Look in the material below for the line with "Click the red Leave meeting button" and the line with "Task: Click the Attachment button", then set down exactly those two lines and all lines between, nothing more.

__Stored data__:
============

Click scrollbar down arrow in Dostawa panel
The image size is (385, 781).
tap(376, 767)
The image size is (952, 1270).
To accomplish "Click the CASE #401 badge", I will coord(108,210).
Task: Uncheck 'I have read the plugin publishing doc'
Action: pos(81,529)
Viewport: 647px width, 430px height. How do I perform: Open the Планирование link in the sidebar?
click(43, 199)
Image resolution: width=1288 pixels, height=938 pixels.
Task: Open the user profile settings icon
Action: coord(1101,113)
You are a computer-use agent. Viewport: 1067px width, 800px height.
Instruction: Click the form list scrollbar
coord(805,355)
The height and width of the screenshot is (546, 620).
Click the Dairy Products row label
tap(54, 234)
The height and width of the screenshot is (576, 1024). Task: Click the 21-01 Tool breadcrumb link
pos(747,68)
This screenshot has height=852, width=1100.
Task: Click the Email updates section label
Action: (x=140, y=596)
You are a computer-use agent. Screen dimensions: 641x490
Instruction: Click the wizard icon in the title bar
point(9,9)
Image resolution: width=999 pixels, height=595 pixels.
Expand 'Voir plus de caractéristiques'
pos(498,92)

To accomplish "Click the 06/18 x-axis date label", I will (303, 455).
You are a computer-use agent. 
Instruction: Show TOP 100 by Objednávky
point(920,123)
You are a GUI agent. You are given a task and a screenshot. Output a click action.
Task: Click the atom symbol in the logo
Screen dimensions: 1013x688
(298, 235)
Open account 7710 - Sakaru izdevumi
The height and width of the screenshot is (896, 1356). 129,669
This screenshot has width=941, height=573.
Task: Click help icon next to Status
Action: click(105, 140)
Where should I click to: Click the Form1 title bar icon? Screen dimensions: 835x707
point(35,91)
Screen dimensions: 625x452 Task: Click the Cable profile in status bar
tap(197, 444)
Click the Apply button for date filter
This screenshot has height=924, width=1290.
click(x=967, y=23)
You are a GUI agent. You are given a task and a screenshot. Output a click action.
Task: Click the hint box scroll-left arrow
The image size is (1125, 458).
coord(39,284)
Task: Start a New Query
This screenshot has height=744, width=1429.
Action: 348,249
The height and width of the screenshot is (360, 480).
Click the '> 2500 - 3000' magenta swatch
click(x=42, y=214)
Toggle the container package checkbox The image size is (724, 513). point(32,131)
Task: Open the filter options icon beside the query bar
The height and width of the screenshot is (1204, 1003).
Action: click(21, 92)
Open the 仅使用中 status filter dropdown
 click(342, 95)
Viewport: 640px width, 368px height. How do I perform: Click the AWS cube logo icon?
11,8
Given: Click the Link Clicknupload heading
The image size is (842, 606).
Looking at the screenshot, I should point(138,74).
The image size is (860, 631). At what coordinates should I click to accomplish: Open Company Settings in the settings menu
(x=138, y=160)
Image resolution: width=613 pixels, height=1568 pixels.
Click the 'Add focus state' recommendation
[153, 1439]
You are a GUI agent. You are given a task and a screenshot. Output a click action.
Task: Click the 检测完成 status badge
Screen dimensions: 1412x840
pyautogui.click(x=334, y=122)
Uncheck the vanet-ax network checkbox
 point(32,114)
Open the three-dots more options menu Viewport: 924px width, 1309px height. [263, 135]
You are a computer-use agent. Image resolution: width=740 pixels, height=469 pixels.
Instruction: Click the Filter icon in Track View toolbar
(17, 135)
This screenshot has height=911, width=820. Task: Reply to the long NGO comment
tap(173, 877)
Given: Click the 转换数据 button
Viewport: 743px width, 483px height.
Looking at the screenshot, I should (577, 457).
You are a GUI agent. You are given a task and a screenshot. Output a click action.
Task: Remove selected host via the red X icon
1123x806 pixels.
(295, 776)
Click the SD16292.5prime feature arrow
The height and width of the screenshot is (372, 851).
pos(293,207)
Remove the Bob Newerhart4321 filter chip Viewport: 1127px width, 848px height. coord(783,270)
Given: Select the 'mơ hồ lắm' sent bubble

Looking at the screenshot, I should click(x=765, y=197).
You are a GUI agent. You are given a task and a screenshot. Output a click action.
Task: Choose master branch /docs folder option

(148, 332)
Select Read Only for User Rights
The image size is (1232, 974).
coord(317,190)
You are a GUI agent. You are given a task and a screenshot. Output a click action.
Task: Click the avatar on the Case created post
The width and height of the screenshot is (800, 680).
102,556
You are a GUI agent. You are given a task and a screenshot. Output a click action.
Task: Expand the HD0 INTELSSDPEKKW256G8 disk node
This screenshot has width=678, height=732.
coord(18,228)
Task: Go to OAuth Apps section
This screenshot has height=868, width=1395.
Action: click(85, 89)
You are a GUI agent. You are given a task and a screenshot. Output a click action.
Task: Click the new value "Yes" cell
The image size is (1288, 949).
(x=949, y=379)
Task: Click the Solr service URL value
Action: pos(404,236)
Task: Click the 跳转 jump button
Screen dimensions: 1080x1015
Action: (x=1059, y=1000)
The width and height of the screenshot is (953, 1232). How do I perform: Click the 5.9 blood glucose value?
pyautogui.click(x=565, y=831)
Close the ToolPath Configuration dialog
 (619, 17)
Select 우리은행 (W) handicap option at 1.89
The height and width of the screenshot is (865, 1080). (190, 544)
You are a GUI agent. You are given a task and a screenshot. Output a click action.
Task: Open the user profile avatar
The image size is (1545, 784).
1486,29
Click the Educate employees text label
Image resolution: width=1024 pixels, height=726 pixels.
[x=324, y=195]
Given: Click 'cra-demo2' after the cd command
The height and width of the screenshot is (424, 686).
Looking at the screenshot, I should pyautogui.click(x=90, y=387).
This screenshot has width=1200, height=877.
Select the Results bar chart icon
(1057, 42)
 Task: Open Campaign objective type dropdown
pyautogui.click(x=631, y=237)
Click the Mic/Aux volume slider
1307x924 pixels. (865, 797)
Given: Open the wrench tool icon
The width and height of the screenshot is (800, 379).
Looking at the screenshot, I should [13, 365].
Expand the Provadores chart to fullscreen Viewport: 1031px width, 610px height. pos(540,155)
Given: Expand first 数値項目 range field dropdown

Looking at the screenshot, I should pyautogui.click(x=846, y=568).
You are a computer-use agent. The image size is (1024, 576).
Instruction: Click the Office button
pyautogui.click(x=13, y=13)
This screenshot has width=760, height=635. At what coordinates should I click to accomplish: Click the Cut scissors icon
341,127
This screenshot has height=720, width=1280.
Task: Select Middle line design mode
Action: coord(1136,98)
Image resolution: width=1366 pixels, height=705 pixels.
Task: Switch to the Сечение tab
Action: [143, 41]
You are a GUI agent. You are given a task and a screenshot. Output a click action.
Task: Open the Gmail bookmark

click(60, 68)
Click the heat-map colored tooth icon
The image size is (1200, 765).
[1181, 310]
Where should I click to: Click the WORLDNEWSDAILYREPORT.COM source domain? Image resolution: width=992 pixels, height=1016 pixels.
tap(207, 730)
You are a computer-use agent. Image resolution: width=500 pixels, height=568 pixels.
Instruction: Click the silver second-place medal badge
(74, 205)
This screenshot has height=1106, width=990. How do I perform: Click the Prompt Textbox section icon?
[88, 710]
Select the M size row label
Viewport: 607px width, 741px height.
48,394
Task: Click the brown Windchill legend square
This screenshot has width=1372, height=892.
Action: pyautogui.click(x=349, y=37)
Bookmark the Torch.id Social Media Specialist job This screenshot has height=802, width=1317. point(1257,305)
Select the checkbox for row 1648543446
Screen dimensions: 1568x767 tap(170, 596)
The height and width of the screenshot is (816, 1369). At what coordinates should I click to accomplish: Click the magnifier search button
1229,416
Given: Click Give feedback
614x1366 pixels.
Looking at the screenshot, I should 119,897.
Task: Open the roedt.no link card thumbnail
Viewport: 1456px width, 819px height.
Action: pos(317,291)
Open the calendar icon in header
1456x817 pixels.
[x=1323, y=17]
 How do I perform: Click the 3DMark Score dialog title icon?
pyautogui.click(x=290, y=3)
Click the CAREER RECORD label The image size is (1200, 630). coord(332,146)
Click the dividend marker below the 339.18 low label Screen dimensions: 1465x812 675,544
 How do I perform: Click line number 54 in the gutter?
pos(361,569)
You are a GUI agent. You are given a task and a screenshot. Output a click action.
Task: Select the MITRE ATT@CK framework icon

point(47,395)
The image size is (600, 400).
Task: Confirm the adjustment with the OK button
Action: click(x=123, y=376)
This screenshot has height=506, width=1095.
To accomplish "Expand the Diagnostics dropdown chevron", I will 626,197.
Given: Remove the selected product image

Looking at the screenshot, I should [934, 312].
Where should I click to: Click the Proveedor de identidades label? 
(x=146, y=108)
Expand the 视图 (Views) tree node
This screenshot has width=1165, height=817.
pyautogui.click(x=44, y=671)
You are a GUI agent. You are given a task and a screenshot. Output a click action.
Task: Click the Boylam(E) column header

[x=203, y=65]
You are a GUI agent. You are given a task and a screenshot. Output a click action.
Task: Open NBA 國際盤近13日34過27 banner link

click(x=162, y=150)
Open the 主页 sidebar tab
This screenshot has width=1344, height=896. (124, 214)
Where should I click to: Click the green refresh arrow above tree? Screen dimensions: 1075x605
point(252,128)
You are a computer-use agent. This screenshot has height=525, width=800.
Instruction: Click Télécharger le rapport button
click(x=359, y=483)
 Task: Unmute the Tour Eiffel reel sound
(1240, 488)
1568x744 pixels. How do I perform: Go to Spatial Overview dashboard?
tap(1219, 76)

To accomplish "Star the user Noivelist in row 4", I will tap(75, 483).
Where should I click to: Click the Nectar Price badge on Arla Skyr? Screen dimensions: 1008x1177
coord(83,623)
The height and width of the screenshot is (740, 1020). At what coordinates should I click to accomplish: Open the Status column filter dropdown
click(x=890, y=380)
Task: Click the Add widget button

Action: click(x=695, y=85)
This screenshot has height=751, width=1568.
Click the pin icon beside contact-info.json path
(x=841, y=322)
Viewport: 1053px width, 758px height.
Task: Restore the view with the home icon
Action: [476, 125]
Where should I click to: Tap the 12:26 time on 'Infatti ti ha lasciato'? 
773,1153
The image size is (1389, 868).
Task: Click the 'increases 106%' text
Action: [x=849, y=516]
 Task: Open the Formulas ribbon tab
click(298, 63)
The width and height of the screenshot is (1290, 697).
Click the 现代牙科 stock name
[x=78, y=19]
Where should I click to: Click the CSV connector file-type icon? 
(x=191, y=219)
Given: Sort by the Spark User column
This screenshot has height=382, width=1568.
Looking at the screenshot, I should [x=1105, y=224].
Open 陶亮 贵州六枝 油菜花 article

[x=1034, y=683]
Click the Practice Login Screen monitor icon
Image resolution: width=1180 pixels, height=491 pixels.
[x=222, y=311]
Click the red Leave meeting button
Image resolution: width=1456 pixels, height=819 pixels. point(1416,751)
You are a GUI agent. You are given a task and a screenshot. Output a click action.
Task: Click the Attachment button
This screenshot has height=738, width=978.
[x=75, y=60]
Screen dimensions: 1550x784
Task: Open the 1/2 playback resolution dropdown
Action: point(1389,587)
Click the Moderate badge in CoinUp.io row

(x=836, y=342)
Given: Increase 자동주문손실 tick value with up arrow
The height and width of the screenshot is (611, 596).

============

__Answer box__:
Click the red Leave meeting button
Image resolution: width=1456 pixels, height=819 pixels. point(1416,751)
You are a GUI agent. You are given a task and a screenshot. Output a click action.
Task: Click the Attachment button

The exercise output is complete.